Auswahl.
───
Ad Astra - Zu den Sternen (2019)

Per aspera ad astra

Eine Filmkritik von Beatrice Behn

„Ad Astra“ – Zu den Sternen treibt es die Menschen der nahen Zukunft, in der der gleichnamige Film von James Gray spielt. Dort suchen sie nach dem Sinn des Daseins, nach anderen Lebensformen, nach einem höheren Ziel. Major Roy McBride (Brad Pitt) kennt das zu gut. Sein Vater Clifford (Tommy Lee Jones) verschwand vor 29 Jahren auf einer Mission zum Neptun und ließ den Sohn damals zurück.

Das hat seine Spuren bei Roy hinterlassen, der in die Fußstapfen seines Vaters trat, um Astronaut zu werden. Er ist bekannt, nicht nur wegen seines als Held verehrten Vaters, sondern weil Roy bei jeder Mission und in jeder Lage nicht einmal einen erhöhten Puls bekommt. Kurzum: der Mann funktioniert wie eine Maschine. Allerdings nur im All. Zuhause auf der Erde kommt er nicht klar und hat seine Ehe mit Eve (Liv Tyler) in den Sand gesetzt, weil er sich ihr nicht öffnen konnte. Doch in letzter Zeit zweifelt Roy an seinen Lebensentscheidungen.
───
Zu erledigen.
Gib aus der Filmkritik alles ab „Ad Astra - Zu“ bis hinunter zu „Sohn damals zurück.“ wortgetreu aus. Die Daten haben mit der Filmkritik nichts zu tun.

Daten.
───
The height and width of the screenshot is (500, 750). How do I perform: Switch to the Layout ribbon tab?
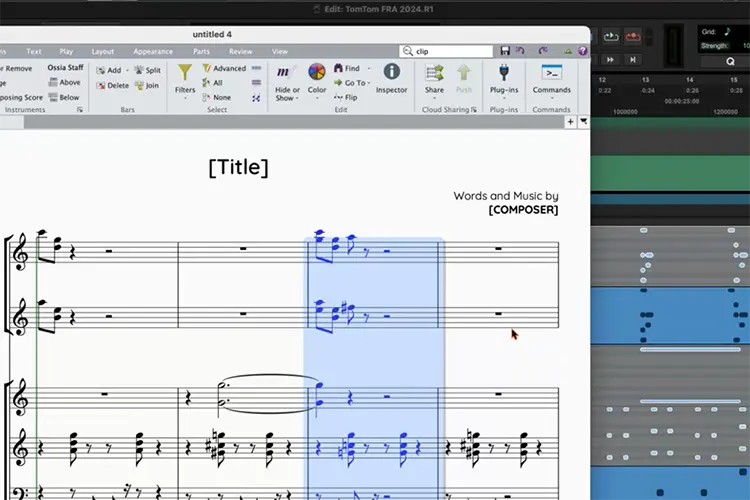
───
Die Lösung.
Ad Astra - Zu den Sternen (2019)

Per aspera ad astra

Eine Filmkritik von Beatrice Behn

„Ad Astra“ – Zu den Sternen treibt es die Menschen der nahen Zukunft, in der der gleichnamige Film von James Gray spielt. Dort suchen sie nach dem Sinn des Daseins, nach anderen Lebensformen, nach einem höheren Ziel. Major Roy McBride (Brad Pitt) kennt das zu gut. Sein Vater Clifford (Tommy Lee Jones) verschwand vor 29 Jahren auf einer Mission zum Neptun und ließ den Sohn damals zurück.